EXERCISES TO COMPLETE
1. Answer these questions about the text on filming in hospitals, one answer per line, marked (a), (b), (c):
(a) For how long did the team shoot in the hospital?
(b) What can make a good-looking shooting schedule need to change?
(c) Which cameras does the team shoot with?
2. Return the part of the text on filming in hospitals from "Doctors are busy" up to and including "drop of a hat.".
3. According to the text on filming in hospitals, why are the Canon 5D cameras well suited to candid filming?

QUOTED PASSAGE
● ● ● ● ●

Hospitals can be very demanding and highly-specialized film and video production environments. As a common and necessary location for medical video production, hospitals present unique production challenges. When we recently produced a marketing and fund-raising video for Lankenau Medical Center and Main Line Health, we shot for two weeks in the hospital and learned a few important things along the way.
Doctors are busy people and many are saving lives every day so even though a shooting schedule looks good, it may all need change due to changes in a doctor’s schedule. To get the shots you need, you may have to reschedule at the drop of a hat.
This first bit of advice leads directly to the next…
Because schedules can suddenly change, you have an advantage if you own your own equipment and your gear is compact, efficient and versatile. On the Lankenau project, we were able to fit everything from cameras, tripods, lights, sound gear and even a small Steadicam onto a small rolling cart. For this type of project we shoot with Canon 5D’s which we own. They are compact, have great low light capability and have the added benefit of looking like still cameras and therefore seem to be less distracting for candid filming.

● ● ● ● ●

INFORMATION GIVEN

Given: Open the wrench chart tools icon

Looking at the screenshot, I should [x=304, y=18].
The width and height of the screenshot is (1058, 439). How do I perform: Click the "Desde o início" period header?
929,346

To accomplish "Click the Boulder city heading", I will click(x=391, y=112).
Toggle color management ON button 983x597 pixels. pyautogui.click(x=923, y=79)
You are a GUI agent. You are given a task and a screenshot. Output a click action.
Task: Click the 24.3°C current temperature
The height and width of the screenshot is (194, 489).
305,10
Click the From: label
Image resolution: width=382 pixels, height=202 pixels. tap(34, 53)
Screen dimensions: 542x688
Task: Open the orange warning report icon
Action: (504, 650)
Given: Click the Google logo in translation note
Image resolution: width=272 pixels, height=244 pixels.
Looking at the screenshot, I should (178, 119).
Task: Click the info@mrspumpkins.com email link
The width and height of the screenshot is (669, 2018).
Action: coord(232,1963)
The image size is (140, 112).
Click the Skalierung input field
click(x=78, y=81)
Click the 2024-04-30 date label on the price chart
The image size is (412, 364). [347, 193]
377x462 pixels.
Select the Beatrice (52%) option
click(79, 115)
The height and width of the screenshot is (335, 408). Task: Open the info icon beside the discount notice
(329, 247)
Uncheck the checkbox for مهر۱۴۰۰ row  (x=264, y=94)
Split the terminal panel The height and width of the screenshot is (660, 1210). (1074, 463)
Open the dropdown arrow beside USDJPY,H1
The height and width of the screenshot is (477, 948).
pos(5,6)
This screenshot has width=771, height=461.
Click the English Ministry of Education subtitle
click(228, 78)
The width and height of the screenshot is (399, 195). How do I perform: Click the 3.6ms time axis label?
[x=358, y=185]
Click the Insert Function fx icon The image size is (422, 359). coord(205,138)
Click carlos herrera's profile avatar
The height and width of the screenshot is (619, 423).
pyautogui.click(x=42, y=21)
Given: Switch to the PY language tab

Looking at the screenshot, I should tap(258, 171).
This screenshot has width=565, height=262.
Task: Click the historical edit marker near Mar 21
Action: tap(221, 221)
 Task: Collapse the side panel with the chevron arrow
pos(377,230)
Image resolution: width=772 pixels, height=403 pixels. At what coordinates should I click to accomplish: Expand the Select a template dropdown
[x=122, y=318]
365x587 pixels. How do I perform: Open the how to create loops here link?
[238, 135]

● ● ● ● ●

WRITTEN ANSWERS
1.
(a) Two weeks.
(b) Changes in a doctor's schedule.
(c) Canon 5D's.

2.
Doctors are busy people and many are saving lives every day so even though a shooting schedule looks good, it may all need change due to changes in a doctor’s schedule. To get the shots you need, you may have to reschedule at the drop of a hat.

3. They look like still cameras, so they seem to be less distracting when filming candidly.